A special case of continuous versus continuous (or if you really want to, discrete) comparison are time series. The classic way to do this is with a [line plot](https://medium.com/@patrickbfuller/line-plot-7b4068a3a9fc).  Almost always the time variable will be along the x-axis while the other continuous variable is measured along the y-axis. And now you can see how it changed over time!

Here's an example looking at `Number of Superheroes` by their `Year of First Appearance`.

In [None]:
px.line(data_frame=heroes_first_appear_year
        ,x='Year'
        ,y='Num_Heroes'
        ,template='ggplot2'
        ,title="Number of Heroes by Year of First Appearance"
        ,labels={"Num_Heroes":"Number of Heroes"}
       )

In [None]:
heroes.columns

### Categorical vs Continuous

What if we want to compare categorical versus continuous variables? Well, it turns out that we can just use univariate techniques, but just "repeat" them! One of my favorite ways is using a stacked histogram. We can make a histogram for our continous variable for each value of a categorical variable, and then just stack them!

For example, let's revisit our histogram from before on `Strength`, but this time we'd like to see them separated out by `Gender`.  I prefer to seem the stacked list this:

In [None]:
px.histogram(data_frame=heroes[~heroes.Gender.isna()]
             , x="Strength"
             , color='Gender'
             , labels={'count':'Count of Heroes'}
             , title="Strength Distribution : Count of Heroes"
             , template='plotly'
            )

But maybe you want to see the like bins grouped together? 

In [None]:
px.histogram(data_frame=heroes[~heroes.Gender.isna()]
             , x="Strength"
             , color='Gender'
             , barmode = 'group'
             , labels={'count':'Count of Heroes'}
             , title="Strength Distribution : Count of Heroes"
             , template='plotly'
            )

...or maybe you prefer to see them unstacked? 

In [None]:
px.histogram(data_frame=heroes[~heroes.Gender.isna()]
             , x="Strength"
             , color='Gender'
             , facet_row='Gender'
             , labels={'count':'Count of Heroes'}
             , title="Strength Distribution"
             , template='plotly')

Boxplots want to get in on the action!

In [None]:
px.box(
        data_frame=heroes[~heroes.Gender.isna()]
        , y="Speed"
        , color="Gender"
        , title="Distribution of Heroes' Speed Ratings"
        , template='presentation')

and whatever boxplot can do, so can violin plots!

In [None]:
px.violin(
        heroes[~heroes.Gender.isna()]
        , y="Speed"
        , color="Gender"
        , box=True
        , title="Distribution of Heroes' Speed Ratings"
        , template='presentation')

### Categorical vs. Categorical

So now what about if you want to just compare categorical vs categorical values? Usually, if that's the case you want to look at relative counts. So stacked bars are a good way to go:

In [None]:
heroes.columns

In [None]:
px.histogram(data_frame=heroes
             ,x="Publisher"

________________________________________

Required actions ::
**1)** Reproduce the passage of the tutorial on plotting superhero data starting at "### Categorical vs Continuous" and ending at "just stack them!".
**2)** Carry on the tutorial on plotting superhero data from the point where it stops.

Extracted data ::
________________________________________

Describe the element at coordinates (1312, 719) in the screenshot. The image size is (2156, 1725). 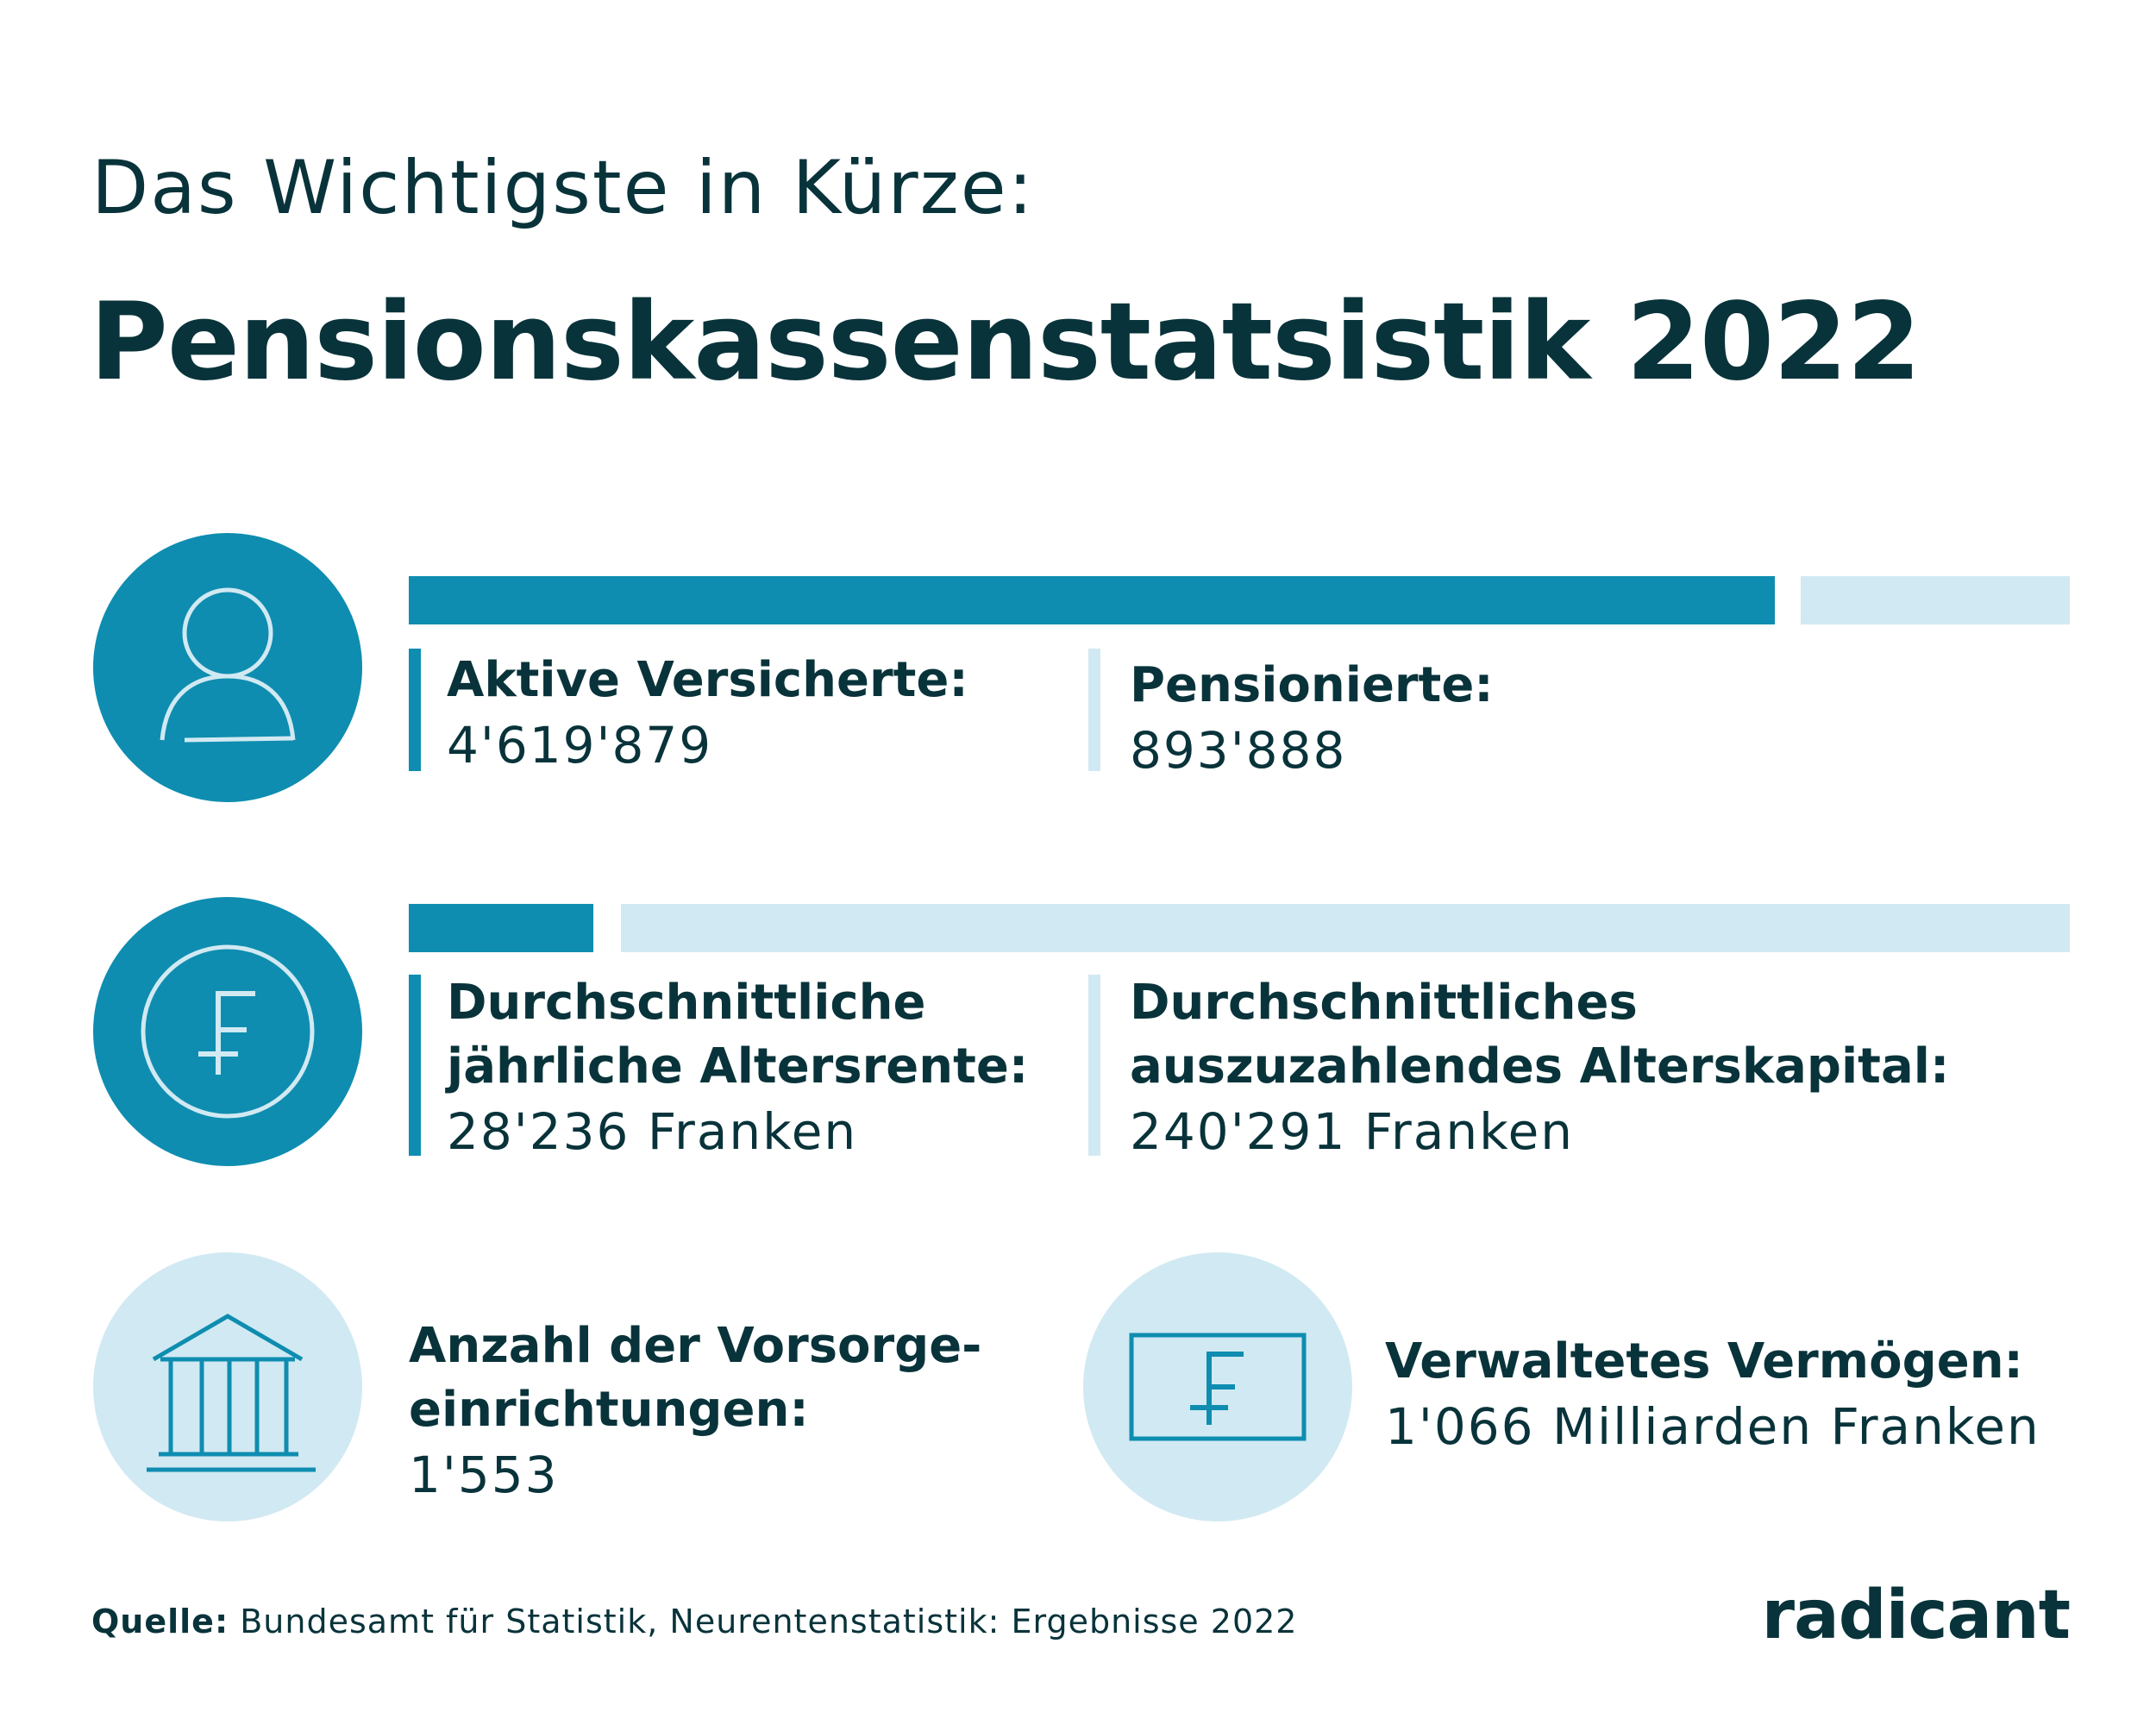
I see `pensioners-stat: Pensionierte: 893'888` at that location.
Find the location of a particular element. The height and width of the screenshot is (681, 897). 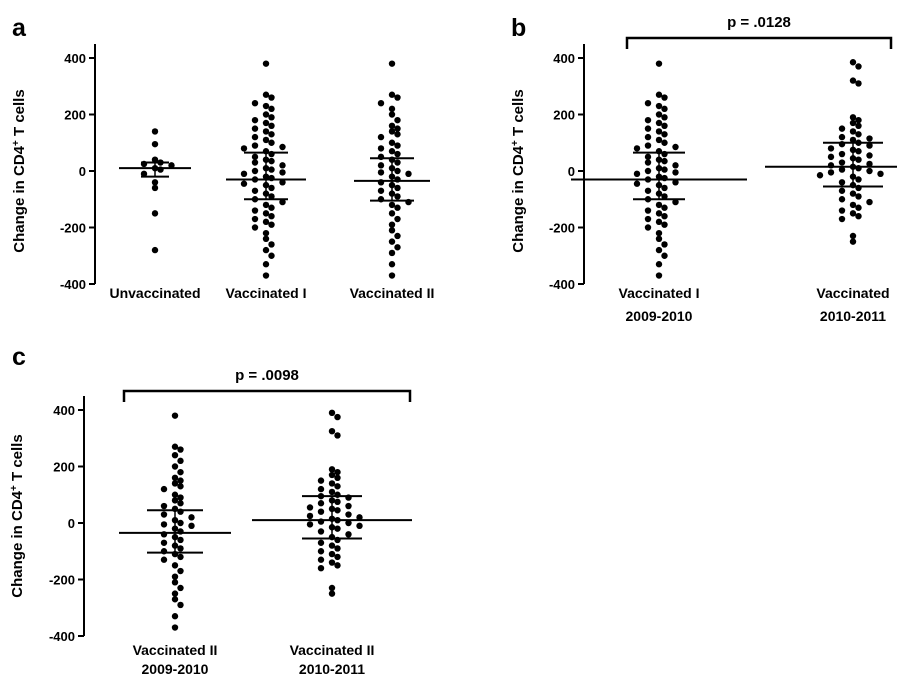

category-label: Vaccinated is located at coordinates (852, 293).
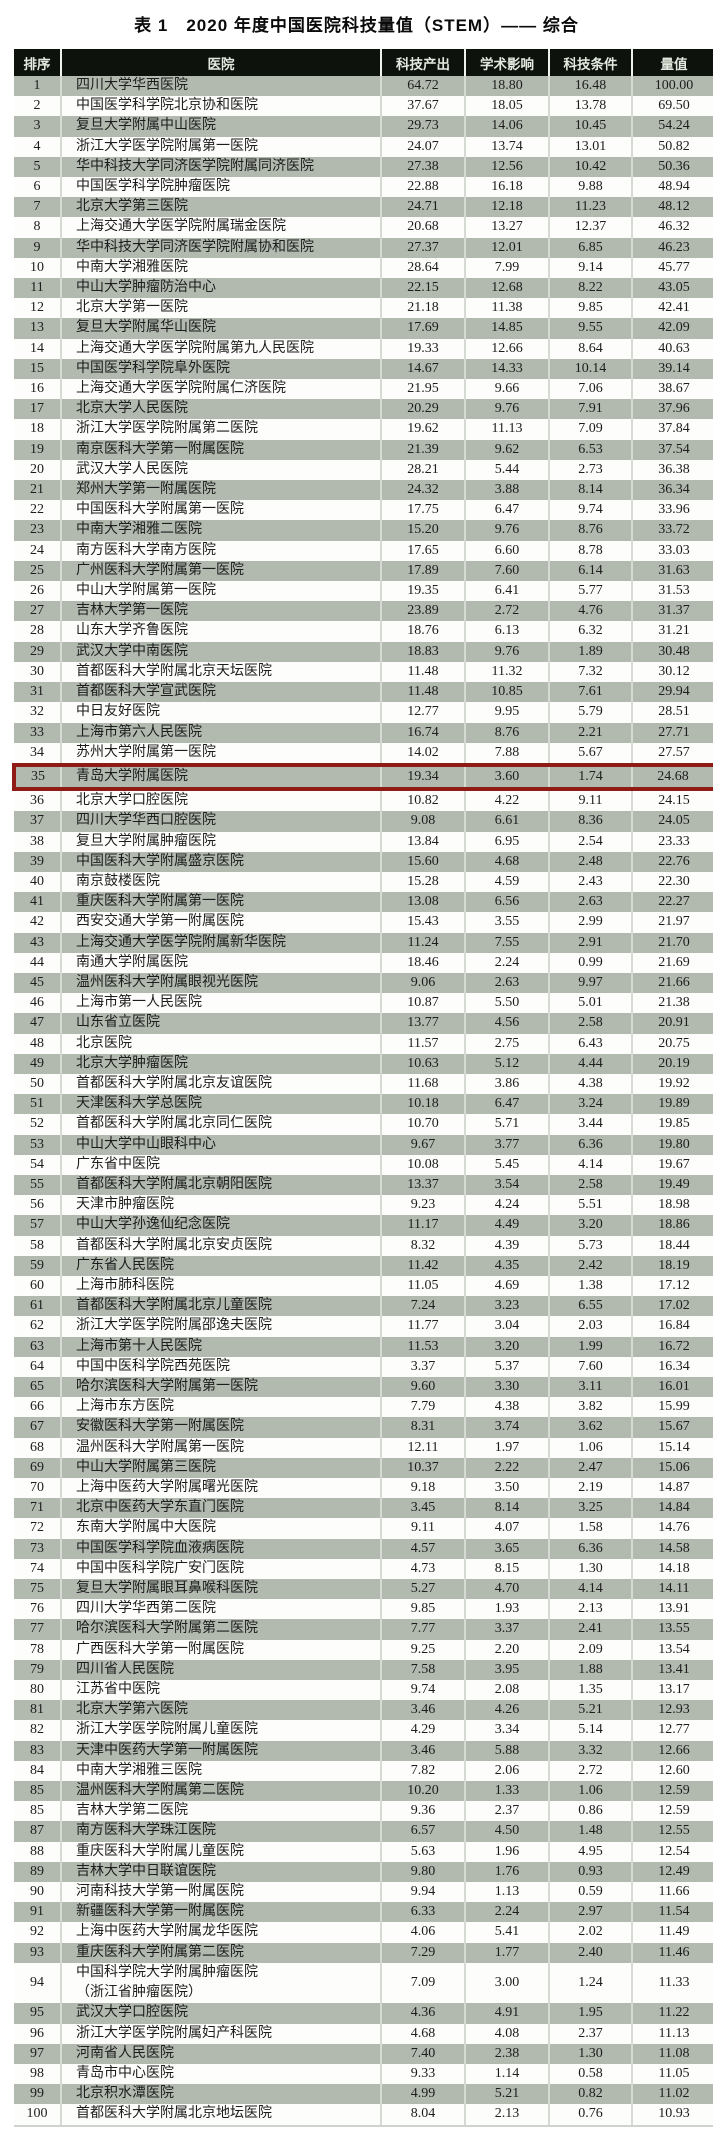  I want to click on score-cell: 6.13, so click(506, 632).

________________________________________

Numbered answers ::
**1)**
### Categorical vs Continuous

What if we want to compare categorical versus continuous variables? Well, it turns out that we can just use univariate techniques, but just "repeat" them! One of my favorite ways is using a stacked histogram. We can make a histogram for our continous variable for each value of a categorical variable, and then just stack them!

**2)**
             ,y="Name"
             ,color="Alignment"
             ,histfunc="count"
             ,title="Distribution of Heroes, by Publisher | Good-Bad-Neutral"
             ,labels={'Name':'Characters'}
             ,template='plotly_white'
            )

Aside: It turns out that stacked bar charts are way easier using `.histogram` since it gives access to `histfunc`, which allows you to apply a function to the histogram. Saves from having to aggregate first (which you may have noticed was done for the `.bar` chart above.

## Mix it up!

So we may be sensing a pattern here. We can turn any univariate visualization into a bivariate one (or more) by using  another visual element, such as color; or by splitting (sometimes called `facet`ing) along category values. 

Let's explore a third variable! 

Maybe this add a categorical variable to our scatter plot using color?

In [None]:
px.scatter(data_frame=heroes[~heroes.Gender.isna()]
           , x="Strength"
           , y="Intelligence"
           , color="Alignment"
           , trendline='ols'
           , title='Heroes Comparison: Strength vs Intelligence'
           , hover_name='Name'
           , opacity=0.5
           , template='plotly_dark')

Maybe *this* data set is not that interesting with the added category, but categories really stand out when you find the right pattern, such as with the class iris data set...like this:

![image.png](iris_scatter.png)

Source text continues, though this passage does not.